Klassieker: Ménilmontant (1926)

Film die geen woorden nodig heeft

Ménilmontant

“Er bestaan geen oude films”, zei filmmaker Peter Bogdanovich ooit. “Alleen films die je al wel en films die je nog niet hebt gezien.” En zo is het, toont onze serie over klassiekers die je (waarschijnlijk) nog niet hebt gezien. Deze maand: Ménilmontant (1926).

Wat het leuk maakt om in de filmhistorie te duiken is het verfrissende besef dat de grondkenmerken van de gemiddelde publieksfilm het resultaat zijn van een langlopende, grillige verkenning, waarin op cruciale momenten ook zomaar een van die andere sporen ingesleten had kunnen raken. Een besef dat automatisch impliceert dat op elk moment in dat doorgaande proces, dus ook nu, bepaald wordt hoe de filmconventies van morgen eruit zullen zien.

In dat proces vormt de creatieve impuls van artistieke vernieuwing slechts een van de drijvende factoren; daarnaast zijn het vooral technologische en economische ontwikkelingen die de koers beïnvloeden.

De komst van de geluidsfilm is zo’n ontwikkeling waar haast van meet af geen ontkomen aan was. In de loop van de jaren twintig was het al niet meer de vraag óf de geluidsfilm er zou komen, maar hoe de transitie van een visueel naar een audiovisueel medium vorm zou geven aan de film van de toekomst.

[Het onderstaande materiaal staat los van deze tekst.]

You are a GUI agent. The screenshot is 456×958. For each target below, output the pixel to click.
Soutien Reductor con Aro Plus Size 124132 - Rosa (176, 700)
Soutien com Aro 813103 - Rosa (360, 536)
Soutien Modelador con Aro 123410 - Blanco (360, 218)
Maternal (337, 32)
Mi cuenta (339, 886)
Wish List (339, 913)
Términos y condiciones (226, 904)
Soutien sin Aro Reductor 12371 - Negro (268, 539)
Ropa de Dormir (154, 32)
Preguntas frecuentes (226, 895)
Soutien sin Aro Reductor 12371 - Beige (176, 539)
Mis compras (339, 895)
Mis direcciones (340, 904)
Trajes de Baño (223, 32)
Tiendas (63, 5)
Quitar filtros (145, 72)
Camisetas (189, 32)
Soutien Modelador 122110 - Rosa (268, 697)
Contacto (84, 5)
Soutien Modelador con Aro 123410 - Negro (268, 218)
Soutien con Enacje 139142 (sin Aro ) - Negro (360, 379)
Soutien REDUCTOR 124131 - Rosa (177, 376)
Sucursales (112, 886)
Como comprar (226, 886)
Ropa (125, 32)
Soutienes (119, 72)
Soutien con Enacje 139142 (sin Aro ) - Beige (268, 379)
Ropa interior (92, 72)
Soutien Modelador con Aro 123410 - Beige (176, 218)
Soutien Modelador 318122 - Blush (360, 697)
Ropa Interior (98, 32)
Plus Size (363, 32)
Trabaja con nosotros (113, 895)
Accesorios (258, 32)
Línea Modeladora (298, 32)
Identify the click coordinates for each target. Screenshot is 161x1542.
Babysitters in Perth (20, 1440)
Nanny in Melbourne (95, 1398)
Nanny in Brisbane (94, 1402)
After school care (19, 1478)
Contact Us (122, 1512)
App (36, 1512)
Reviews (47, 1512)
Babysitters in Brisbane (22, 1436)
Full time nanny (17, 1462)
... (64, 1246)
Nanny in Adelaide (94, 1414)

Alfred Hitchcock keek er in een BBC-interview in 1964 met misprijzen op terug: “Met de komst van geluid begonnen de proleten, de geldwisselaars van de industrie, meteen te cashen met gefilmde theaterstukken. Daarmee verwijderden ze zich compleet van cinema. Tegenwoordig zijn veel films geen cinema, maar wat ik noem ‘beelden van pratende mensen’.” Zelf bleef Hitchcock in zijn talkies trouw aan zijn credo dat een filmmaker zijn verhaal in de eerste plaats visueel moet vertellen.

Het maken van ‘pure’ cinema was ook het streven van een enigszins raadselachtige figuur die in de vroege jaren twintig vanuit Oost-Europa in Parijs neerstreek. Zijn Russisch klinkende naam Dimitri Kirsanoff verhulde zowel zijn Estse geboortegrond als zijn Joodse komaf (hij werd geboren als Markus David Kaplan).

Bijzonder aan Kirsanoffs zwijgende films is dat hij geen tussentitels gebruikte: die beschouwde hij als een lapmiddel. Voor tekst was geen plek in zijn missie om het publiek gevoelig te maken voor de ‘nieuwe esthetiek’ van cinema, zo blijkt uit een interview uit 1929 in het tijdschrift Cinéa-Ciné pour tous, waar Kirsanoff (van huis uit cellist in bioscooporkesten) film vergelijkt met muziek: “Een symfonie leg je niet uit in woorden. Een film moet begrijpelijk zijn op zichzelf.”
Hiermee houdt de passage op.